U8 - Dancing in the Wild Spaces of Ethics: Psychoanalysis, Deconstruction, and the Call to Care
- Eric Anders
- Mar 3
- 6 min read
Course Description
This course explores how, in the “wild spaces” of human experience, an ethic of care emerges as both a fragile necessity and a profound challenge. While we will encounter theological ideas and terms along the way, this is not a theology course; rather, our inquiry centers on how establishing an ethic of care so often demands an appeal—explicitly or implicitly—to metaphysical or near-metaphysical assumptions. That is, we will see how care resists neat reduction to either a purely rational calculus or a purely sociological phenomenon. Instead, we ask: In the absence of stable doctrinal foundations, can we still speak of care as “non-negotiable,” or must we accept its radical precarity?
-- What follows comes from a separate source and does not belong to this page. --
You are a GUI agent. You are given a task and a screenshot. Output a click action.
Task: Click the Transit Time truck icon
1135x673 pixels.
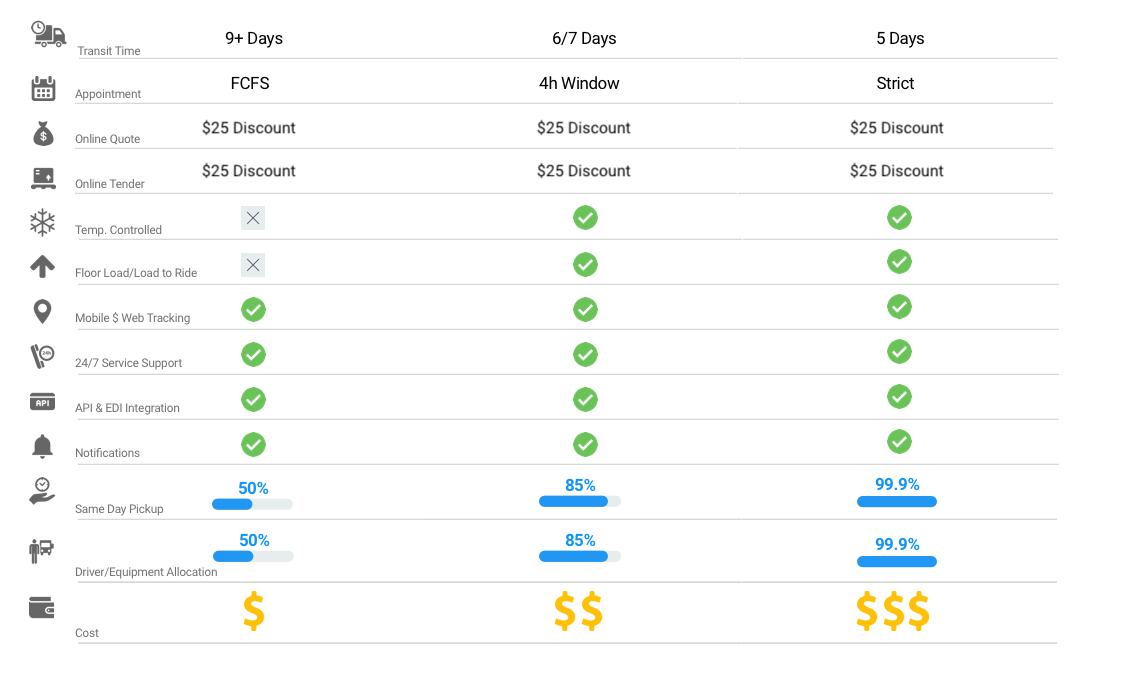pos(48,34)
Building on the insights from the blog post “Dancing with Care in Wild Spaces: Olthuis, Radical Atheism, and the Embodied Ethic,” we will examine the tensions between psychoanalysis, deconstruction, and various philosophical stances that engage (or avoid) metaphysical grounding. We draw on Jim Olthuis’s Dancing in the Wild Spaces of Love to see how love and care can be reframed as improvisational “dances” enacted in unpredictable contexts, even as we also consider the sobering critique of “radical atheism” (e.g., Martin Hägglund) and its suspicion toward any transcendent reference. Our guiding questions include: What if metaphysical language is precisely what ensures that care remains more than a fleeting sentiment? Conversely, does invoking any kind of metaphysical “foundation” risk undermining the fluid, open-ended posture of deconstruction?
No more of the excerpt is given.